§ Consigne A
Répondez à ces questions d'après le texte sur le corricolo :
(i) Dans quelles rues peut-on passer en calèche ?
(ii) D'après M. Martin, à quelle voiture des Romains correspond le corricolo ?
(iii) Que dit-on au cocher en montant dans un corricolo qui passe ?
§ Consigne B
Ces affirmations sont-elles conformes au texte sur le corricolo ? Pour chacune, répondez par oui ou non et citez les mots du texte qui tranchent.
(i) On peut louer un corricolo à la semaine.
(ii) En corricolo, c'est le cheval qui décide où l'on va.
(iii) La personne qui parle choisit finalement la calèche.

----- Texte fourni

A pied, on passe partout.
En corricolo l’on passe presque partout.
En calèche, l’on ne passe que dans les rues de Chiaja, de Tolède et de Forcella.
Je ne me souciais pas d’aller à pied. A pied, l’on voit trop de choses.
Je ne me souciais pas d’aller en calèche. En calèche, on n’en voit pas assez.
Restait le corricolo, terme moyen, juste milieu, anneau intermédiaire qui réunissait les deux extrêmes.
Je m’arrêtai donc au corricolo.
Mon choix fait, j’appelai M. Martin Zir. Monsieur Martin Zir monta aussitôt.
« Mon cher hôte, lui dis-je, je viens de décider dans ma sagesse que je visiterai Naples en corricolo.
- A merveille, dit M. Martin. Le corricolo est une voiture nationale qui remonte à la plus haute antiquité. C’est la biga des Romains, et je vois avec plaisir que vous appréciez le corricolo.
- Au plus au degré, mon cher hôte. Seulement, je voudrais savoir ce qu’on loue un corricolo au mois.
- On ne loue pas un corricolo au mois, me répondit M. Martin.
- Alors à la semaine.
- On ne loue pas le corricolo à la semaine.
- Eh bien ! au jour.
- On ne loue pas le corricolo au jour.
- Comment loue-t-on le corricolo ?
- On monte dedans quand il passe et l’on dit : « Pour un carlin. » Tant que le carlin dure, le cocher vous promène ; le carlin est usé, on vous descend. Voulez vous recommencer ? vous dites : « Pour un autre carlin ; » le corricolo repart, et ainsi de suite.
- Mais moyennant ce carlin on va où l’on veut ?
- Non, on va où le cheval veut aller. Le corricolo est comme le ballon, on n’a pas encore trouvé moyen de le diriger.
- Mais alors pourquoi va-t-on en corricolo !
- Pour le plaisir d’y aller. »

Hugo, Le Rhin, dans Voyages, Robert Laffont, « Bouquins », 1987, Lettre dixième, p. 71.

----------
----- Données source

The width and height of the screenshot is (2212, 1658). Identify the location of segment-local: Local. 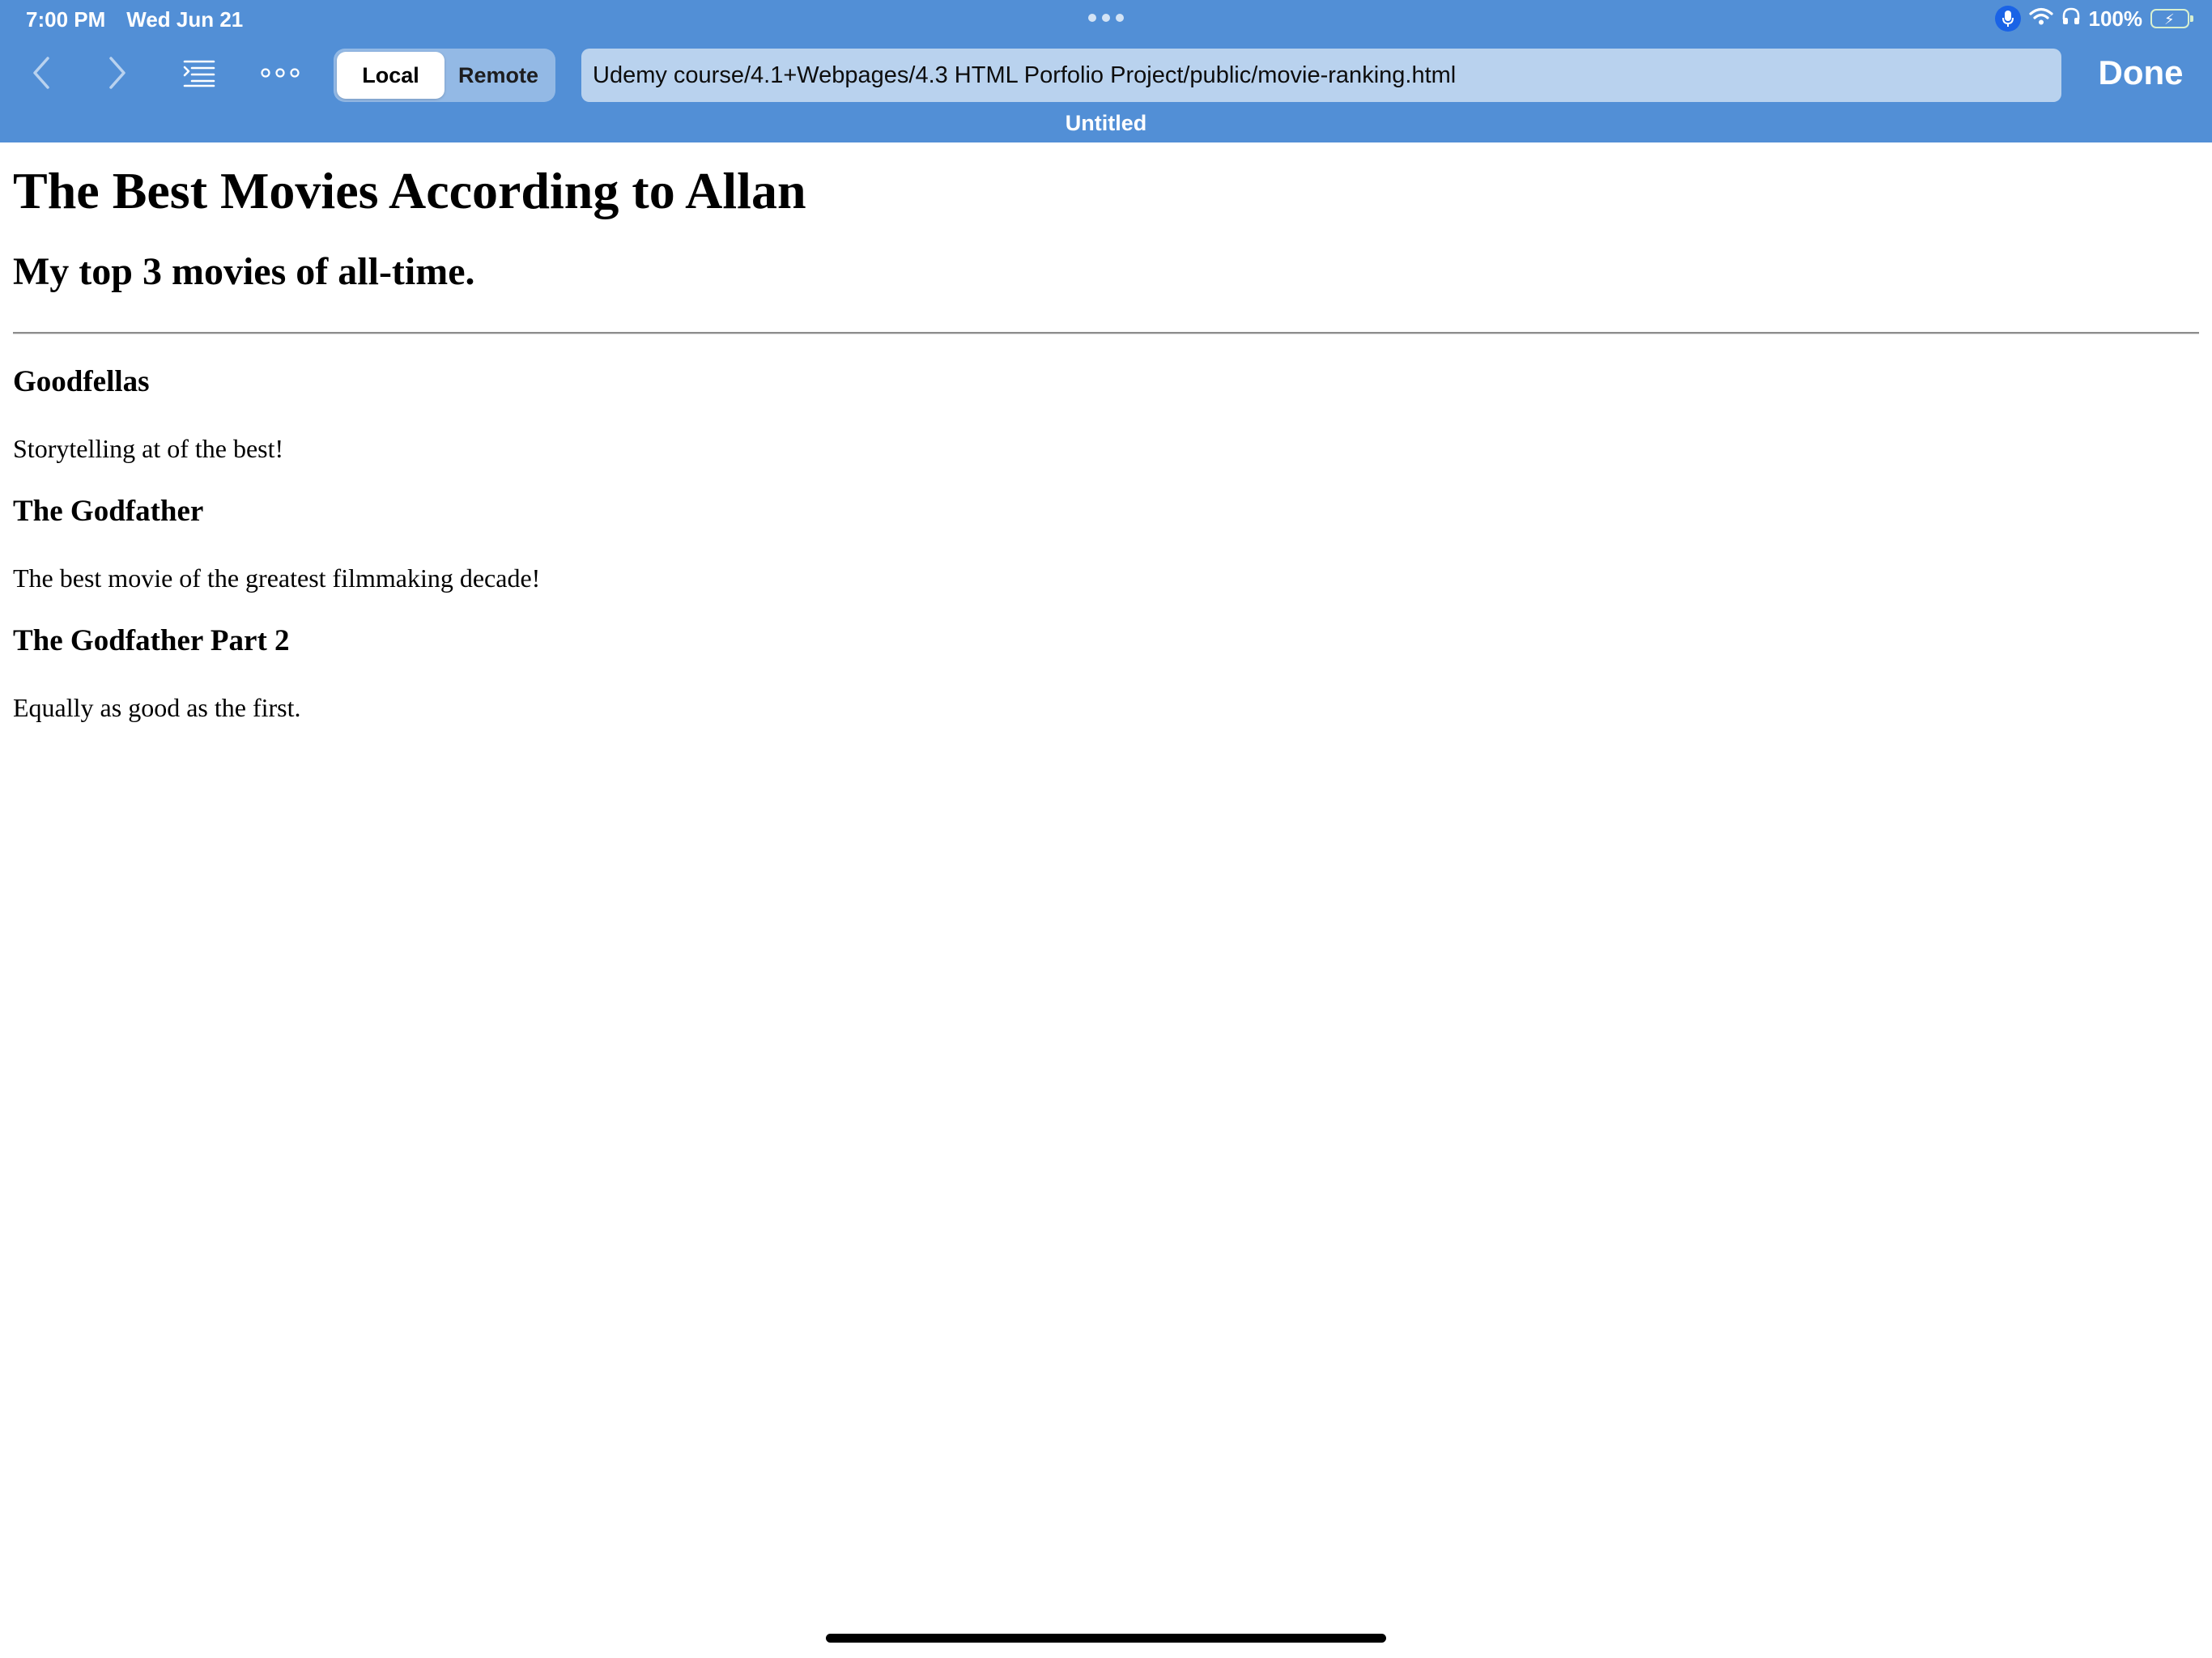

----------

§ Réponse A
(i) Dans les rues de Chiaja, de Tolède et de Forcella.
(ii) À la biga.
(iii) « Pour un carlin. »

§ Réponse B
(i) Non : « On ne loue pas le corricolo à la semaine. »
(ii) Oui : « on va où le cheval veut aller ».
(iii) Non : « Je m’arrêtai donc au corricolo. »